Ekspresionline.com–Dalam politik kampus, posisi strategis seperti BEM, DPM, Hima selalu menjadi incaran setiap organisasi ekstra untuk menyebarkan pengaruhnya. Kesatuan Aksi Mahasiswa Muslim Indonesia (KAMMI) adalah salah satu organisasi ekstra yang masih mendominasi politik kampus dewasa ini. Rosyid, ketua KAMMI 2019-2020 mengklaim sejak 2002 ketua BEM universitas selalu diduduki oleh KAMMI.

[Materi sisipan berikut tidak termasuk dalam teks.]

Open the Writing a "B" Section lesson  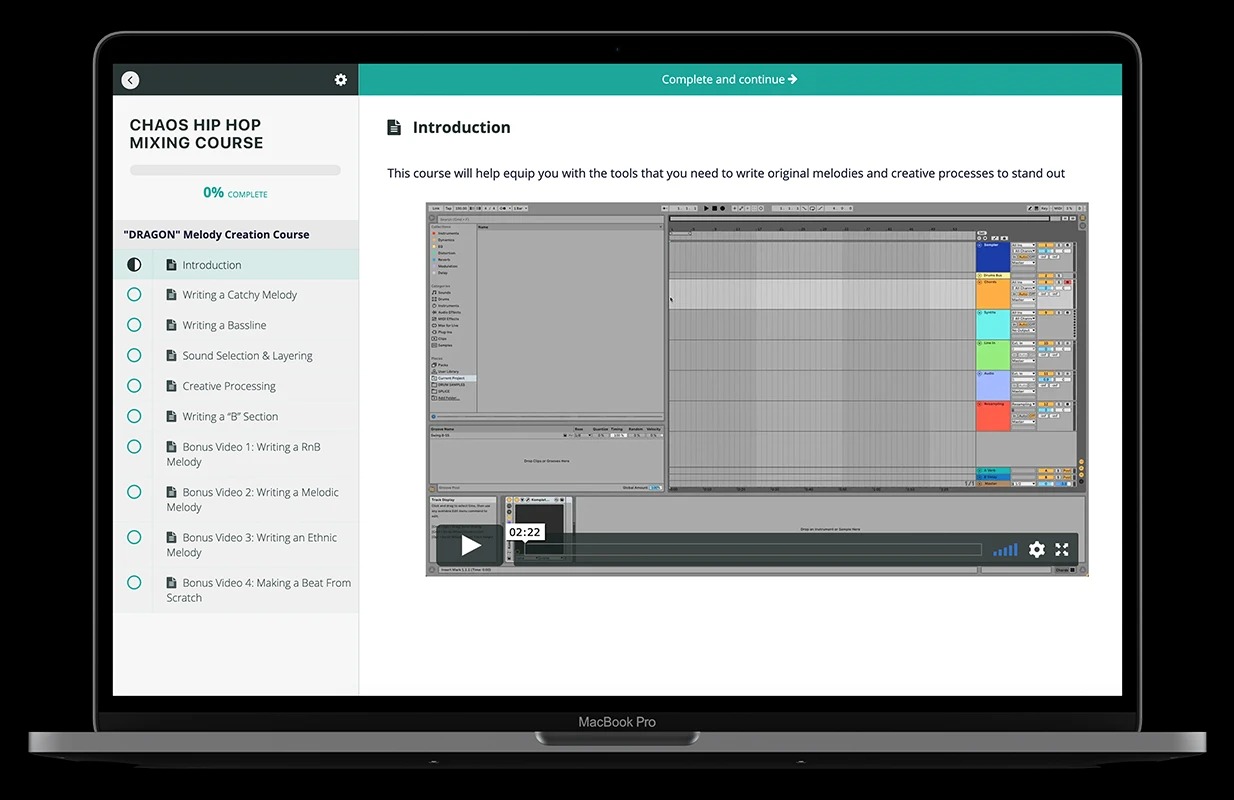[x=230, y=417]
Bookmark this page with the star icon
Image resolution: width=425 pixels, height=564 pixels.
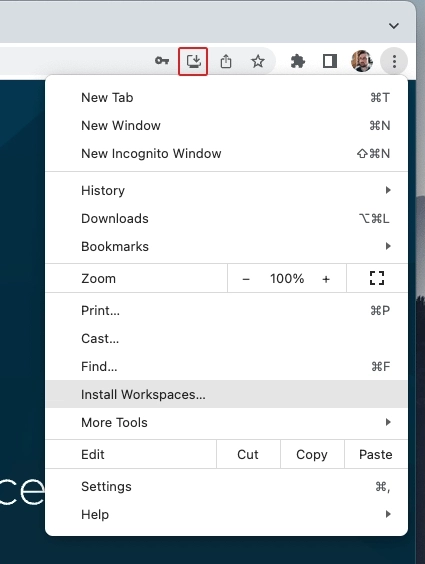click(258, 61)
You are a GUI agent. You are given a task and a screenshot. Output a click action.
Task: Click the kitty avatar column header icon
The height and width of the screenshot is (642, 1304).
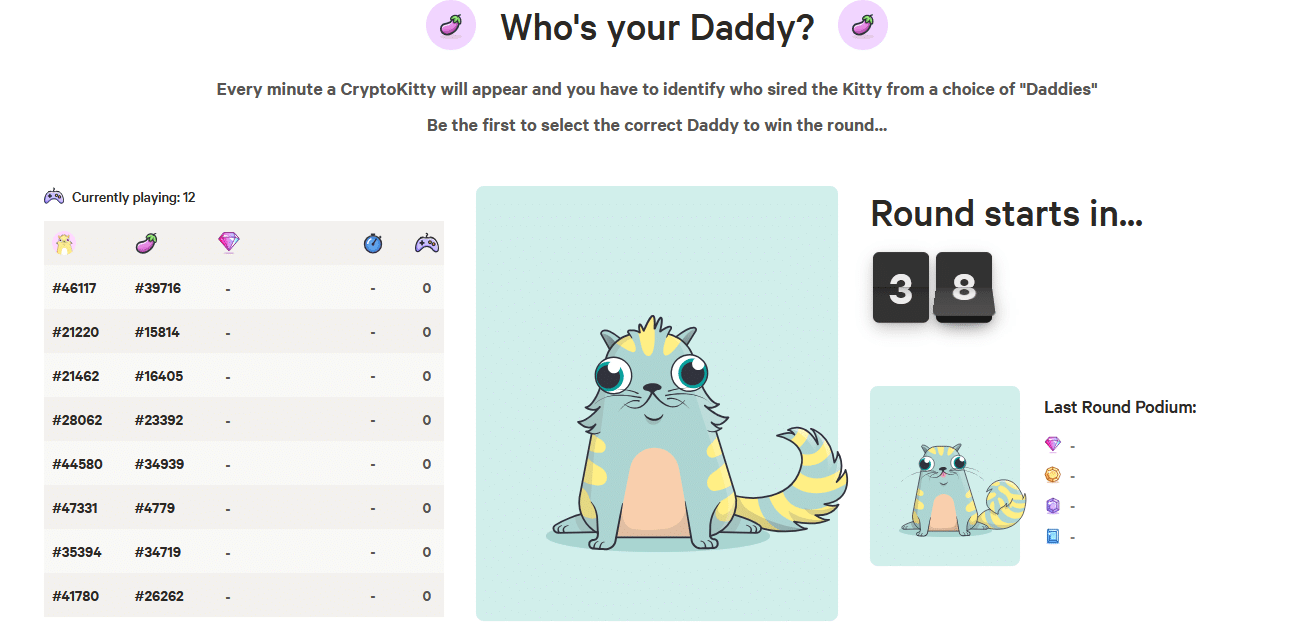(64, 243)
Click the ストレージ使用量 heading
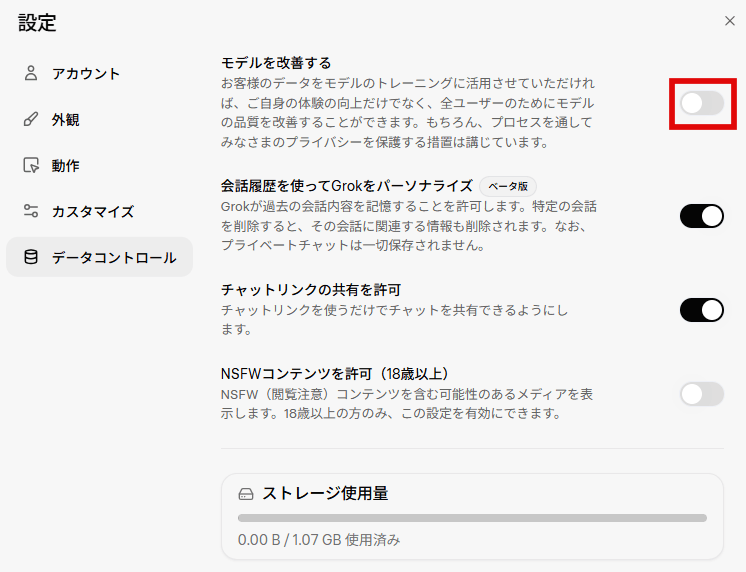Viewport: 746px width, 572px height. (325, 494)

Akan tetapi, bukannya tidak ada kontestasi antarorganisasi ekstra di politik kampus. Persaingan tetap ada antara organisasi ekstra. Pemilwa tahun 2018, pasangan Agung-Jodi dari KAMMI mendapatkan lawan dari pasangan Auvry-Rais yang disokong oleh Himpunan Mahasiswa Islam-Majelis Penyelamat Organisasi (HMI-MPO) dan Gerakan Mahasiswa Nasional Indonesia (GMNI). Sedangkan pada 2019 yang baru saja usai, pasangan Bayu-Rofidah dari KAMMI memiliki lawan dari Perhimpunan Mahasiswa Islam Indonesia (PMII) yaitu Lutfan-Khairunnisak.
Sedangkan di tingkatan fakultas kontestasi politik lebih dinamis. Posisi seperti Ketua BEM, DPM, dan Hima tidak selalu diduduki KAMMI. Mahasiswa dari organisasi ekstra selain KAMMI kerap berhasil menguasai fakultas. Meskipun KAMMI di fakultas masih mendominasi, seperti tahun lalu, hanya dua fakultas yang ketua BEM-nya tidak diduduki oleh KAMMI.

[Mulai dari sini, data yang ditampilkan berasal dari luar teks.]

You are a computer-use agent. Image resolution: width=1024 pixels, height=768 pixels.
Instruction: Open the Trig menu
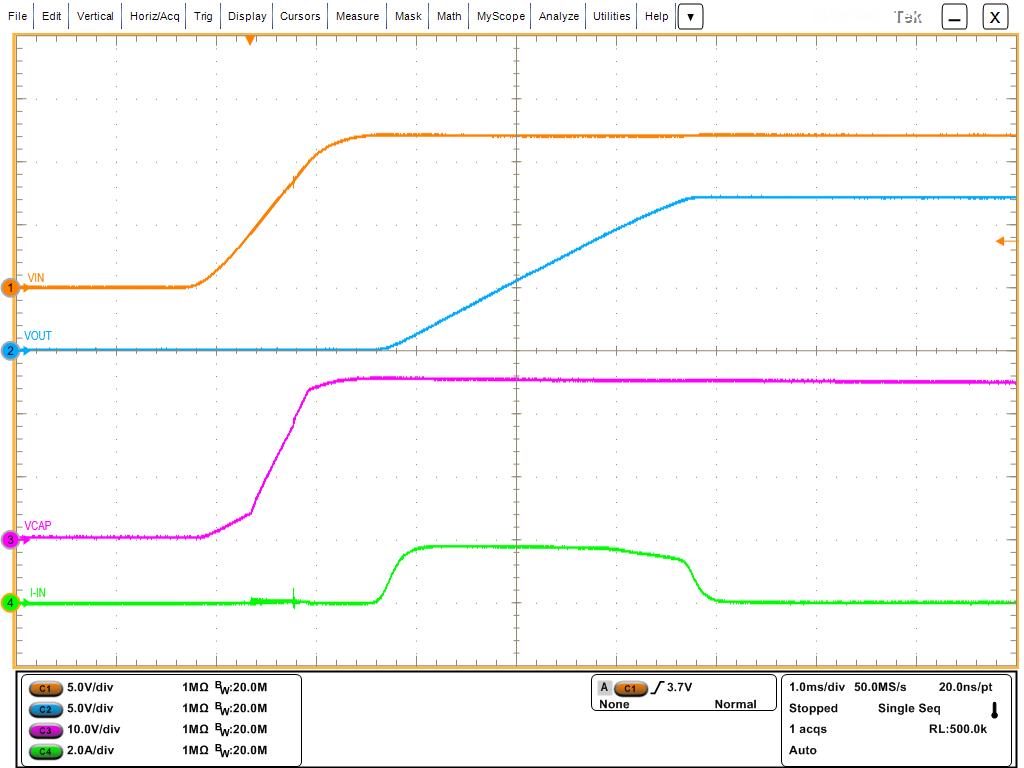click(x=203, y=17)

Menurut Viki Adi Nugroho, ketua KAMMI UNY 2016-2018, kini sedang menjabat ketua KAMMI Sleman, kunci keberhasilan KAMMI dalam kontestasi politik kampus adalah para kader yang solid dan mampu bekerja sama di setiap perhelatan pemilwa. “Kuncinya sebenarnya ada pada kesolidan kader. Jika ada kader [KAMMI] ‘A’ yang mencalonkan sebagai ketua BEM, ya kita semuanya milih ‘A’. Baik dari tingkat universitas, fakultas, jurusan, sampai ke kelas-kelas,” jelas Viki.

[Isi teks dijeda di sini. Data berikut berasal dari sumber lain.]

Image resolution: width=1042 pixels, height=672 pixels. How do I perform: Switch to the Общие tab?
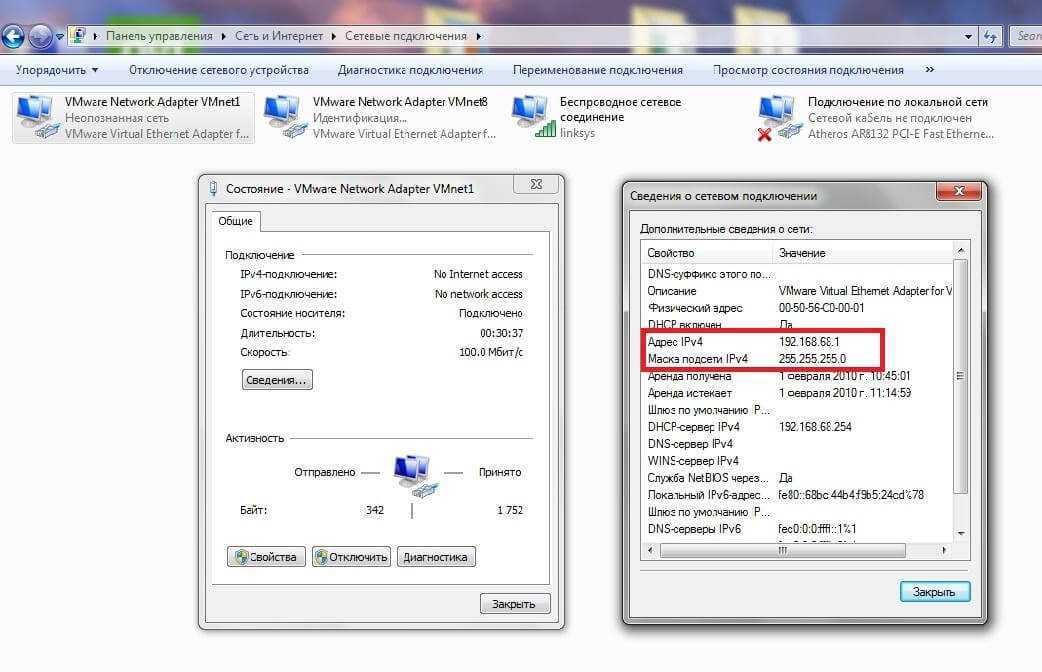235,221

Ditambah, kader KAMMI memang sudah banyak tersebar di berbagai organisasi intrakampus. Berdasarkan keterangan Lina, ketua PSDM KAMMI UNY saat ini, kader KAMMI yang berada di organisasi intra mencapai empat ratusan mahasiswa. Sedangkan kader secara keseluruhan di UNY menembus jumlah sampai ribuan. Dengan jumlah demikian, menurut Viki, menjadi wajar ketika KAMMI selalu sukses dalam kontestasi politik kampus.
Organisasi ekstra lainnya tidak memiliki jumlah kader yang sebanyak KAMMI. Ditambah tidak banyak pula kader organisasi ekstra lainnya yang menempati posisi-posisi strategis di organisasi intra. PMII secara kader keseluruhan memang mencapai seratus lebih jumlahnya. Tetapi yang menjadi pengurus di organisasi intra seperti BEM, DPM, dan Hima hanya ada tujuh mahasiswa.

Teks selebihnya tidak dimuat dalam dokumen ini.